» Instructions to follow
Starting at the top of the entries below, set down each line exactly as written, and stop after the line containing "Каталог компаний (75, 1352)".

» Material provided
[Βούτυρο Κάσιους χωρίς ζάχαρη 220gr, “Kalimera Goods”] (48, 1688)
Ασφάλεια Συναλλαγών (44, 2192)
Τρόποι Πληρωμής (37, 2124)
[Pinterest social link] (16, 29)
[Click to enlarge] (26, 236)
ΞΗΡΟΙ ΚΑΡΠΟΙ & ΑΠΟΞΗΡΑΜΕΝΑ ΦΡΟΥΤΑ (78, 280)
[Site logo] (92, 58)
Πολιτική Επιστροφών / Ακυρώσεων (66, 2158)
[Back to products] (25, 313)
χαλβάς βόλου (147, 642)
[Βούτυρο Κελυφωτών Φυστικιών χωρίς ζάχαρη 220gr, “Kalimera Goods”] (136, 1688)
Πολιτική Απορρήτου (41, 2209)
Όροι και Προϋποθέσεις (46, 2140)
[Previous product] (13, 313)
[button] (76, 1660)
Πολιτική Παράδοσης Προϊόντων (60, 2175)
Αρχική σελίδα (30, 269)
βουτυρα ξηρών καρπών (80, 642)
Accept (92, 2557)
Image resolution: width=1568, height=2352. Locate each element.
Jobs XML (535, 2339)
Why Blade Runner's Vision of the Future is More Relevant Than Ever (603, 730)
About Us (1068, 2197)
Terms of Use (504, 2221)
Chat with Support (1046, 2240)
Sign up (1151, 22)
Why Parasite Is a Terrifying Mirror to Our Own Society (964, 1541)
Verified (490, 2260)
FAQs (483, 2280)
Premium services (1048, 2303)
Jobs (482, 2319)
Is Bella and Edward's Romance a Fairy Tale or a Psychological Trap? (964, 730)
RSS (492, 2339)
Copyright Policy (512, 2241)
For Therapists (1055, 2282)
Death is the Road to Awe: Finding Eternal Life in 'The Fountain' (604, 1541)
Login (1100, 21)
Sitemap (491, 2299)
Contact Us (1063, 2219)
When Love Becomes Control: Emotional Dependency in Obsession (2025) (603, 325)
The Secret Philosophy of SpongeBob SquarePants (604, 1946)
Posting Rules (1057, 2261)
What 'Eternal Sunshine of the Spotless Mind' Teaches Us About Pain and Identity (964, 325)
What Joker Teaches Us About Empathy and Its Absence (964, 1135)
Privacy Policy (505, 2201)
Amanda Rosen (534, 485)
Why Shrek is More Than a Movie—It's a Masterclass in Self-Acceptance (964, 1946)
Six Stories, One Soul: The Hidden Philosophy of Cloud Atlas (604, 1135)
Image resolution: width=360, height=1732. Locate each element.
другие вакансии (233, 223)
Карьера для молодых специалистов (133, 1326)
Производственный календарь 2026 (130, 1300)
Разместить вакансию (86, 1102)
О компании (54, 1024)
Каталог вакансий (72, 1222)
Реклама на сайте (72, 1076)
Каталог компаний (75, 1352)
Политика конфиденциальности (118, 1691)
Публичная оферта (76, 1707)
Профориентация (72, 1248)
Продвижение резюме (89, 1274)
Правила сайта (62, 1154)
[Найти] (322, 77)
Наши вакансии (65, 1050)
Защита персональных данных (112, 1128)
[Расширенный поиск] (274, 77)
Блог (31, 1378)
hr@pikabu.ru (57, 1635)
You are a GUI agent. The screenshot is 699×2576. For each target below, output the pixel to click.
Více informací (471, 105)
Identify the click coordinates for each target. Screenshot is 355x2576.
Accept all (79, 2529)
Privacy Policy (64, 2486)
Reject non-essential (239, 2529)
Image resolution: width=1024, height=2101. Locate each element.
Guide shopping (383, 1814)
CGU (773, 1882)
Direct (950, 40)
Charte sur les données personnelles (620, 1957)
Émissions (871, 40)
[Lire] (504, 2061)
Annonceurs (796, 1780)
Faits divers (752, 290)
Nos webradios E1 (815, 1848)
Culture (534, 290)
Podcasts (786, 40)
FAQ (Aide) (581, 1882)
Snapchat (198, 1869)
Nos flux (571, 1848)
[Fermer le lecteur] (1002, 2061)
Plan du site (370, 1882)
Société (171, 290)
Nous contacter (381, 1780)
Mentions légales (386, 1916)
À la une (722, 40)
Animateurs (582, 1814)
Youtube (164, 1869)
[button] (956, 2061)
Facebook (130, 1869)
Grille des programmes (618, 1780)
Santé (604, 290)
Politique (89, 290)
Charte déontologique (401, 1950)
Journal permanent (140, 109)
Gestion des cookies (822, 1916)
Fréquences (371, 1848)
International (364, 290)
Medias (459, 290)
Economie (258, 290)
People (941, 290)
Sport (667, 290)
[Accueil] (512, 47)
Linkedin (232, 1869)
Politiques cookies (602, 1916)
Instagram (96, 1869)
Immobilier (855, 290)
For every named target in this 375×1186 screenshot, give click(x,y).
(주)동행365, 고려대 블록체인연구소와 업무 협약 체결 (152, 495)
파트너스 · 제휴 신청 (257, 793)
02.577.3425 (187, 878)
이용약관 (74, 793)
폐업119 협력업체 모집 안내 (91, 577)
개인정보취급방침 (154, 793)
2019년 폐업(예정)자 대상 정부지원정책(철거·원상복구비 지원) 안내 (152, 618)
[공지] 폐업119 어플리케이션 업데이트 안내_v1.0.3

» Output of the exercise
[Βούτυρο Κάσιους χωρίς ζάχαρη 220gr, “Kalimera Goods”] (48, 1688)
Ασφάλεια Συναλλαγών (44, 2192)
Τρόποι Πληρωμής (37, 2124)
[Pinterest social link] (16, 29)
[Click to enlarge] (26, 236)
ΞΗΡΟΙ ΚΑΡΠΟΙ & ΑΠΟΞΗΡΑΜΕΝΑ ΦΡΟΥΤΑ (78, 280)
[Site logo] (92, 58)
Πολιτική Επιστροφών / Ακυρώσεων (66, 2158)
[Back to products] (25, 313)
χαλβάς βόλου (147, 642)
[Βούτυρο Κελυφωτών Φυστικιών χωρίς ζάχαρη 220gr, “Kalimera Goods”] (136, 1688)
Πολιτική Απορρήτου (41, 2209)
Όροι και Προϋποθέσεις (46, 2140)
[Previous product] (13, 313)
[button] (76, 1660)
Πολιτική Παράδοσης Προϊόντων (60, 2175)
Αρχική σελίδα (30, 269)
βουτυρα ξηρών καρπών (80, 642)
Accept (92, 2557)
Image resolution: width=1568, height=2352. Locate each element.
Jobs XML (535, 2339)
Why Blade Runner's Vision of the Future is More Relevant Than Ever (603, 730)
About Us (1068, 2197)
Terms of Use (504, 2221)
Chat with Support (1046, 2240)
Sign up (1151, 22)
Why Parasite Is a Terrifying Mirror to Our Own Society (964, 1541)
Verified (490, 2260)
FAQs (483, 2280)
Premium services (1048, 2303)
Jobs (482, 2319)
Is Bella and Edward's Romance a Fairy Tale or a Psychological Trap? (964, 730)
RSS (492, 2339)
Copyright Policy (512, 2241)
For Therapists (1055, 2282)
Death is the Road to Awe: Finding Eternal Life in 'The Fountain' (604, 1541)
Login (1100, 21)
Sitemap (491, 2299)
Contact Us (1063, 2219)
When Love Becomes Control: Emotional Dependency in Obsession (2025) (603, 325)
The Secret Philosophy of SpongeBob SquarePants (604, 1946)
Posting Rules (1057, 2261)
What 'Eternal Sunshine of the Spotless Mind' Teaches Us About Pain and Identity (964, 325)
What Joker Teaches Us About Empathy and Its Absence (964, 1135)
Privacy Policy (505, 2201)
Amanda Rosen (534, 485)
Why Shrek is More Than a Movie—It's a Masterclass in Self-Acceptance (964, 1946)
Six Stories, One Soul: The Hidden Philosophy of Cloud Atlas (604, 1135)
Image resolution: width=360, height=1732. Locate each element.
другие вакансии (233, 223)
Карьера для молодых специалистов (133, 1326)
Производственный календарь 2026 (130, 1300)
Разместить вакансию (86, 1102)
О компании (54, 1024)
Каталог вакансий (72, 1222)
Реклама на сайте (72, 1076)
Каталог компаний (75, 1352)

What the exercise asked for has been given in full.